I need to find out if DF1 contains lines from DF2 that have different values. And I just want the rows from DF1 with the updates. The columns ID is the common identifier for rows in both DF. It is also unique in both df. But DF2 can contain more rows that DF1 and to make things worse the object type may differ as well.
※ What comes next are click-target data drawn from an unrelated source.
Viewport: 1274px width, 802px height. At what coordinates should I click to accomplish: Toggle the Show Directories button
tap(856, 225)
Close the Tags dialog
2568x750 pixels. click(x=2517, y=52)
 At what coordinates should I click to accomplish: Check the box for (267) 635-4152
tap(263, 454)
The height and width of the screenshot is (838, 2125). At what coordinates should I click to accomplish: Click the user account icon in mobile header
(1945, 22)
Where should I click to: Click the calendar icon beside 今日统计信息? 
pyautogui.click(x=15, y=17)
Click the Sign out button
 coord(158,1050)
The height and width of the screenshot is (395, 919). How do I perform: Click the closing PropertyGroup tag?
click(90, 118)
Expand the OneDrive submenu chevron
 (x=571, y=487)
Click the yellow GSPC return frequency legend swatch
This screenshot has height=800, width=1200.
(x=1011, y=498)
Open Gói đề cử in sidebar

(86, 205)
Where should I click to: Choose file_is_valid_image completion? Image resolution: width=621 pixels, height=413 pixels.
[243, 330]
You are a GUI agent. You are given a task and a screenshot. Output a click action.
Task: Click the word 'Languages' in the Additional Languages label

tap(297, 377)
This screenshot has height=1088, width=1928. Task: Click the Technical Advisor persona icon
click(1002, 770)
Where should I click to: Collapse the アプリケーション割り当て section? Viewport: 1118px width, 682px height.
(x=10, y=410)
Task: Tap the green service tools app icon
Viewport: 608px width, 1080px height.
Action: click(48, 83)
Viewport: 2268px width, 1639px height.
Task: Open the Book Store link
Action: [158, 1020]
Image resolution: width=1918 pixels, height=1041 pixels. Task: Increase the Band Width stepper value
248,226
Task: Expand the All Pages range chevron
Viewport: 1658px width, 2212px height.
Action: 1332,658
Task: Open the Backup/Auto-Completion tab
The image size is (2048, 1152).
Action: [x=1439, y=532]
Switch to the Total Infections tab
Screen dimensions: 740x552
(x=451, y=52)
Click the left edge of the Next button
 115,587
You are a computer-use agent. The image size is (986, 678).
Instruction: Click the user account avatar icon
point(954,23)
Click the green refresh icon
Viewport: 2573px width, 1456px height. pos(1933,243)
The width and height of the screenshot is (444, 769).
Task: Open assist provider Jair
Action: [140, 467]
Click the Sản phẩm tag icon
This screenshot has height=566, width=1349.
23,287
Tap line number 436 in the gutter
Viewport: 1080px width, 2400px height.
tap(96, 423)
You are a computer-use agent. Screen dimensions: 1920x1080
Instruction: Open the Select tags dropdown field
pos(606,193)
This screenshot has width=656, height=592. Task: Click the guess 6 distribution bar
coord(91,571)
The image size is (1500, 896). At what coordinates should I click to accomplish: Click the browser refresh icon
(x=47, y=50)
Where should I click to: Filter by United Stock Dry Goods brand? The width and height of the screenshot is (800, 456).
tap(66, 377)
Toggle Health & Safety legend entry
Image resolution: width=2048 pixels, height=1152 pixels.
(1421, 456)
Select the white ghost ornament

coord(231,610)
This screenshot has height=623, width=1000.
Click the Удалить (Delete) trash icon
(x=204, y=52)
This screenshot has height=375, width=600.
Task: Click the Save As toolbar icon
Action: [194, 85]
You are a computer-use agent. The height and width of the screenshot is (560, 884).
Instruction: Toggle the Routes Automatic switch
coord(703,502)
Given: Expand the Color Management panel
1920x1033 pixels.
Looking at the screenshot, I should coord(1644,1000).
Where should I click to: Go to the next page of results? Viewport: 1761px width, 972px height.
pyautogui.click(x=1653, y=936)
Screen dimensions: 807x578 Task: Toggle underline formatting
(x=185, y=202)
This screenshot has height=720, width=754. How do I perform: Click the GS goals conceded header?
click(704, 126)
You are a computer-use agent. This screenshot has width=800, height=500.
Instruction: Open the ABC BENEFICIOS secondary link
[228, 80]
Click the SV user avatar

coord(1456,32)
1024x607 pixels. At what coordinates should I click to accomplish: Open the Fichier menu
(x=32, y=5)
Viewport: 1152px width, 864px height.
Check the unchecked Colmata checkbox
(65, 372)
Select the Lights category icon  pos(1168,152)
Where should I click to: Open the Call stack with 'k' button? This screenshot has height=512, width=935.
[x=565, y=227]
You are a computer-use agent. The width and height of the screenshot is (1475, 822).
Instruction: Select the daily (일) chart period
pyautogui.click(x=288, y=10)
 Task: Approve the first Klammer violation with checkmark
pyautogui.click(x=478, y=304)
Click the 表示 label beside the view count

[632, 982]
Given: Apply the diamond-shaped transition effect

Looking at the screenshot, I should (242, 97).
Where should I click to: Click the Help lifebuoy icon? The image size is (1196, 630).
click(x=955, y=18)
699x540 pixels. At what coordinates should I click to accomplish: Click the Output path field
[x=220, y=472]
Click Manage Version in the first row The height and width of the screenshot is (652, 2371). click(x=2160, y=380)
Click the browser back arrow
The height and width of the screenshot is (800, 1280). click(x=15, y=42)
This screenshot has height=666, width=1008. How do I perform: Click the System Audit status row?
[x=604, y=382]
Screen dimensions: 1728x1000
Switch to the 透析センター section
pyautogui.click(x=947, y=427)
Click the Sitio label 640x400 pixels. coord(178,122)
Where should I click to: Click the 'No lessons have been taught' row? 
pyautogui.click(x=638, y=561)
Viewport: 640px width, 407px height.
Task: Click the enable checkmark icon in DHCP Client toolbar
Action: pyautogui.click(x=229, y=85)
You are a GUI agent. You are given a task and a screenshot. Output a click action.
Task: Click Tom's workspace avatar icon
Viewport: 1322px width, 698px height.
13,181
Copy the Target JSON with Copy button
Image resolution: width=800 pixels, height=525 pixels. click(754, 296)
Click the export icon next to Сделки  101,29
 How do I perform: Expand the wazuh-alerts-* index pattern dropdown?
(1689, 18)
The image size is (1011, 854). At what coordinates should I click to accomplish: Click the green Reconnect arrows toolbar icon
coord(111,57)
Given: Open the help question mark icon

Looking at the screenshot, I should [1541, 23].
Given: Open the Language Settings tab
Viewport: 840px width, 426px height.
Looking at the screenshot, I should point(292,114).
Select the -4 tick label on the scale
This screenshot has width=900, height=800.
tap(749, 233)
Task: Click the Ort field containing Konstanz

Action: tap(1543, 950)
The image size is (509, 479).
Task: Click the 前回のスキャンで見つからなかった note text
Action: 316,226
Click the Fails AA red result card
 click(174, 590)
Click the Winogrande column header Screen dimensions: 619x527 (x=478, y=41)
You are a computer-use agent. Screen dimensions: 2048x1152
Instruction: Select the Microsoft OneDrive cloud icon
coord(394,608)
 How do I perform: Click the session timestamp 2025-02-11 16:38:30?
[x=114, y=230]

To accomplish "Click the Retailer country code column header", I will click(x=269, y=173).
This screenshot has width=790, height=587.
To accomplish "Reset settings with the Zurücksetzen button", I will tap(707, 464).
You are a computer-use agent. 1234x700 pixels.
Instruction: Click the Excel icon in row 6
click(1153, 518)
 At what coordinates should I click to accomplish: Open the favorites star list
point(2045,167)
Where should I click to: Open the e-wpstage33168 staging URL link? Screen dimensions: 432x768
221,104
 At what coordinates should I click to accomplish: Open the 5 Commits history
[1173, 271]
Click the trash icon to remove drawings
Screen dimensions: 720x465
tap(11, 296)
So for a proper compare both df should be converted to str only or the object type should be ignored for the compare.
data frame 1
id | name | last login | last order | total spent |
---|---|---|---|---|
1 | Sean | 1/1/2023 | 1/1/2023 | 432 |
2 | John | 1/1/2023 | 1/1/2023 | 98 |
3 | Jim | 1/1/2023 | 1/1/2023 | 123 |
data frame 2
id | name | last login | last order | total spent |
---|---|---|---|---|
1 | Sean | 1/1/2023 | 1/1/2023 | 432 |
2 | John | 1/6/2022 | 1/6/2022 | 2 |
3 | Jim | 1/1/2023 | 1/1/2023 | 123 |
4 | Joe | 7/8/2022 | 7/8/2022 | 1503 |
expected result:
id | name | last login | last order | total spent |
---|---|---|---|---|
2 | John | 1/1/2023 | 1/1/2023 | 98 |
I have tried to different ways to avoid looping thru the rows, but have not found a solution yet. Another hurdle is that pandas seems to keep changing the object type of columns while working with it(int become float, boolean become object), which make the compare even more difficult.
"Anti-merge" in pandas (Python) does not answer my question as it gives back unique lines from both data frames, not just df1. It is just a more complicated way for the method with concat I have in my question.